Тянулись годы, тоска грызла душу, а я не был героем и не умел найти решительного выхода, оставляющего позади себя все препятствия и узы. Напрасно глаза мои устремлялись вперед, напрасно сердце билось навстречу труду, работе, смыслу жизни…. Трубный глас не раздавался. Россия все еще пыталась свершить свой прогрессивный ход без потрясений, без борьбы…. Ничто не приходило, кроме тоски и раздражения против себя, своей беспомощности. Духота жизни и, главное, беспросветность будущего, навалились на меня со всей своей силой и я не выдержал этой тяжести, я сталь пить… Я пиль так же много, как много страдал, и можно легко себе представить, до чего дошел мой образ божий при таких условиях…. Гадко вспоминать, но умалчивать было бы того хуже…. Всем юным товарищам я говорю об этом моем падении; пусть знают, что может ждать человека, не научившегося побеждать жизнь, брать ее в свои руки, биться с ее заставами до полной победы, никогда не поддаваться, не уступать…. А сколько людей погибло оттого только, что не умело рассчитать, не умело сделать выбора; так и погибло, ничего не дождавшись. — Но меня судьба не только простила, она заплатила мне за все.
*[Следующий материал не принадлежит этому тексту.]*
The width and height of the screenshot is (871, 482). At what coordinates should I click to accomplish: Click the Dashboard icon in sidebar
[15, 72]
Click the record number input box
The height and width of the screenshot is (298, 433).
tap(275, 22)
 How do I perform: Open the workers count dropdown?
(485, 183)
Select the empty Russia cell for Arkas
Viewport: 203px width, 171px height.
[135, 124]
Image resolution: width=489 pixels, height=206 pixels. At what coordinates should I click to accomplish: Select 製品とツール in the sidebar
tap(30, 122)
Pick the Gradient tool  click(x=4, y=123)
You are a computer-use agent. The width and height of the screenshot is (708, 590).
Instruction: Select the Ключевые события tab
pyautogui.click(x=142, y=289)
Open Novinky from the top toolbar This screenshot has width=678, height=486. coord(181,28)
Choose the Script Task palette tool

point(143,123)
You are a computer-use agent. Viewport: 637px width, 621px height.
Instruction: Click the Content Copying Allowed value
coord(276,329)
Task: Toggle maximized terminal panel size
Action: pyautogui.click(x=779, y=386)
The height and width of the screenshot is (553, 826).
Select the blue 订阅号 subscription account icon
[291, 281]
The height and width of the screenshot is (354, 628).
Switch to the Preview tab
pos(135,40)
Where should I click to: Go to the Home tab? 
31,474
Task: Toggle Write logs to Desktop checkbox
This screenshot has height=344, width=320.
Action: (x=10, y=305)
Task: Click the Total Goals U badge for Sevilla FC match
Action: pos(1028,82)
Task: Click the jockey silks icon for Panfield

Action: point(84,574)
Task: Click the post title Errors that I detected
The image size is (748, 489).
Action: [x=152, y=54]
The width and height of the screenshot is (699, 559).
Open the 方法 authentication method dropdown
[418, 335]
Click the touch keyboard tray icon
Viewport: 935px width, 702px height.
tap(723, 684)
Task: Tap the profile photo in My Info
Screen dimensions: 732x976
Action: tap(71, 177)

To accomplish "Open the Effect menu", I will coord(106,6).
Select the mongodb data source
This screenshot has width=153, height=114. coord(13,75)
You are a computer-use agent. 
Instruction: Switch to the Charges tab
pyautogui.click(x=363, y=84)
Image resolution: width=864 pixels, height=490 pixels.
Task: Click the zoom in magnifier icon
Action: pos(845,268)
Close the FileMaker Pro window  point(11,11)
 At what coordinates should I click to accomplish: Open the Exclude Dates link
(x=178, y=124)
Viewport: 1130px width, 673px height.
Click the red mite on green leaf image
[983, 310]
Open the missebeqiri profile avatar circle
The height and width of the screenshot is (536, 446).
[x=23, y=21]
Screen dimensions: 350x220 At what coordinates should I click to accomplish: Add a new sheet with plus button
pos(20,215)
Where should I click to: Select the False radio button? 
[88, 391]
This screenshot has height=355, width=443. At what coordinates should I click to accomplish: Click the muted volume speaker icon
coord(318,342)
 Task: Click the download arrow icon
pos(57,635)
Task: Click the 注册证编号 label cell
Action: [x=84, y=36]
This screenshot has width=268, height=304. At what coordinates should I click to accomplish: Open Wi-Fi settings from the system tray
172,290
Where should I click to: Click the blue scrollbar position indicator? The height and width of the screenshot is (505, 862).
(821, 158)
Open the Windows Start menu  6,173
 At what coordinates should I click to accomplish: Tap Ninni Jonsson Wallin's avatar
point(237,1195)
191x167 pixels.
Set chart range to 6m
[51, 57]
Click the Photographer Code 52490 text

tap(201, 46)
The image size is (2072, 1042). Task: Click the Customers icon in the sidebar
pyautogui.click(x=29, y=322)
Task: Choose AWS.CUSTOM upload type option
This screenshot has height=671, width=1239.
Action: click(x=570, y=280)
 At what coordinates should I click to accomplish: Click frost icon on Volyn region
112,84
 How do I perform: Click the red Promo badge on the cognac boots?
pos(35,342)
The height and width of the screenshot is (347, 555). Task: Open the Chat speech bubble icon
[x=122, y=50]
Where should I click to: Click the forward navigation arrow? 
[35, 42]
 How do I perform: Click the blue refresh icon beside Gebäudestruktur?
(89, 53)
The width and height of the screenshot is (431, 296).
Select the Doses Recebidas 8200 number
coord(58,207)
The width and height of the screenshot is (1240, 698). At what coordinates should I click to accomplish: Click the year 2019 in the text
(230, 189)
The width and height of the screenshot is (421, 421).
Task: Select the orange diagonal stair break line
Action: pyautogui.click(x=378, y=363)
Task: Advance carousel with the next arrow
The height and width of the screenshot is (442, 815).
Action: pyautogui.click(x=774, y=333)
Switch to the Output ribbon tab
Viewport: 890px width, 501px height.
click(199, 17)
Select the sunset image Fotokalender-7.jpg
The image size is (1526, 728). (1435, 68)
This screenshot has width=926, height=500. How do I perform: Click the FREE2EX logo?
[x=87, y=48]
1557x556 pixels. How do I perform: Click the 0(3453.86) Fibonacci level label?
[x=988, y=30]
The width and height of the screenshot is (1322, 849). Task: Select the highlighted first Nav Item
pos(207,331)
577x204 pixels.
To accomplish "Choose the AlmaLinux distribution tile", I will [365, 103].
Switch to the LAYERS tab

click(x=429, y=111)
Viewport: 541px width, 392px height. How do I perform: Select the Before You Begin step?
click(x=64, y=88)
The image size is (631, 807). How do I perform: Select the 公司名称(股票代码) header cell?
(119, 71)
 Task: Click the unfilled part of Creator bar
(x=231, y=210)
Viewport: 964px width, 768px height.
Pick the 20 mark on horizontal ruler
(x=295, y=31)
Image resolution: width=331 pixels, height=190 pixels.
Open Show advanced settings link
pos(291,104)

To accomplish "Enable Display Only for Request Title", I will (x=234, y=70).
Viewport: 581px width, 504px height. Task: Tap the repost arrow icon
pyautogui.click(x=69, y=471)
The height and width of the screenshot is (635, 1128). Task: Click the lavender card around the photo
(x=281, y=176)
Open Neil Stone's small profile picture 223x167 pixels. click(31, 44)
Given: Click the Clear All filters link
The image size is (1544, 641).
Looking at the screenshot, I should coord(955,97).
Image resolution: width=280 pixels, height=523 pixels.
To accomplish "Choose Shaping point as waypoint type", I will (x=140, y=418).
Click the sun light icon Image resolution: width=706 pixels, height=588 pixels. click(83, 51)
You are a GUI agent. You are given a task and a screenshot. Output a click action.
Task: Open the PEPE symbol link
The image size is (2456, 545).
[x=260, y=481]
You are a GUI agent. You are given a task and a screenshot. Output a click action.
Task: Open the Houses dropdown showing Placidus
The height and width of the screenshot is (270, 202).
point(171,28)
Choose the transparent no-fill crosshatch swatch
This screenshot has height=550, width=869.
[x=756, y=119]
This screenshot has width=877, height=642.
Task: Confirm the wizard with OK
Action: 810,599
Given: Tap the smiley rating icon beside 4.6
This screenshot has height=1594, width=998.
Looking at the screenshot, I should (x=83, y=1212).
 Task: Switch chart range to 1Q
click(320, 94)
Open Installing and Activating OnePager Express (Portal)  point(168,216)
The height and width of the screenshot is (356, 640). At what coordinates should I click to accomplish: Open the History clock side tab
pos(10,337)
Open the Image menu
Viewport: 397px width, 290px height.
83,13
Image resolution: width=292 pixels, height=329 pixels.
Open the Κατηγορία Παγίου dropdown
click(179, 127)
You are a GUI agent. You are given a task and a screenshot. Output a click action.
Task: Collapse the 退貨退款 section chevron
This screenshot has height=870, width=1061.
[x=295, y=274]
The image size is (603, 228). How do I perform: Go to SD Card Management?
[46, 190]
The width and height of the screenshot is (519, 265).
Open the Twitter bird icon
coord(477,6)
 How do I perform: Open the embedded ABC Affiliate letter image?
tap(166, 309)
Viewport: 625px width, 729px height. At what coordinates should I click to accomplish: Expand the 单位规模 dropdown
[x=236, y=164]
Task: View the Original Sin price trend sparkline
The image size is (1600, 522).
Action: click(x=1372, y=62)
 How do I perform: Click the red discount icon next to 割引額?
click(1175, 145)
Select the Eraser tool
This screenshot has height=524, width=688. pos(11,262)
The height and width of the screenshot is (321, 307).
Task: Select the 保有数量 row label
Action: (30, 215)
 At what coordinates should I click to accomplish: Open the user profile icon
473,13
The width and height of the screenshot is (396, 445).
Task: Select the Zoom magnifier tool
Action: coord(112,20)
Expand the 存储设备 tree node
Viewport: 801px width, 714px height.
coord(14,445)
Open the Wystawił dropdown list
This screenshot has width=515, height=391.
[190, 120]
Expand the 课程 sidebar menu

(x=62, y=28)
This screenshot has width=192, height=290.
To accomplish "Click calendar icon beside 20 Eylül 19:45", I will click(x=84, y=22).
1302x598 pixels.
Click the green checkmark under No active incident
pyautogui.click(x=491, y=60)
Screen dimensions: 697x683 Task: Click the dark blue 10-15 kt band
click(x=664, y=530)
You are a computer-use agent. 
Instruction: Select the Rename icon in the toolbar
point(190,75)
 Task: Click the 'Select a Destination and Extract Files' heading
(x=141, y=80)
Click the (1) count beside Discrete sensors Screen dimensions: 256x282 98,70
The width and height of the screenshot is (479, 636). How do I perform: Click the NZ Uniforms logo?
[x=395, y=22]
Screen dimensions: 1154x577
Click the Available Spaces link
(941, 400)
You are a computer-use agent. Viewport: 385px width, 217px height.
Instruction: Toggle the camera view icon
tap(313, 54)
И за смерть огорченной матери, и за потерю образа человеческого, и за все, за все. Я снова прикоснулся к той чистой среде, в которой чувствую себя и бодрым, и сильным, снова я у того дела, которое поднимает человека до высокого философского уровня, снова я могу дать волю всему, что есть во мне лучшего, нужного людям, именно то, чего им недостает, за их повседневными заботами. — Я стою рядом со всеми вами, товарищи, и вы мне верите, как я вам верю… Я никогда не боялся смерти, но теперь я бы не хотел ее; я вижу, что любовь моя к людям так же свежа, как и в юные годы, а желание служить их благу укрепилось сознанием, что я способен на это.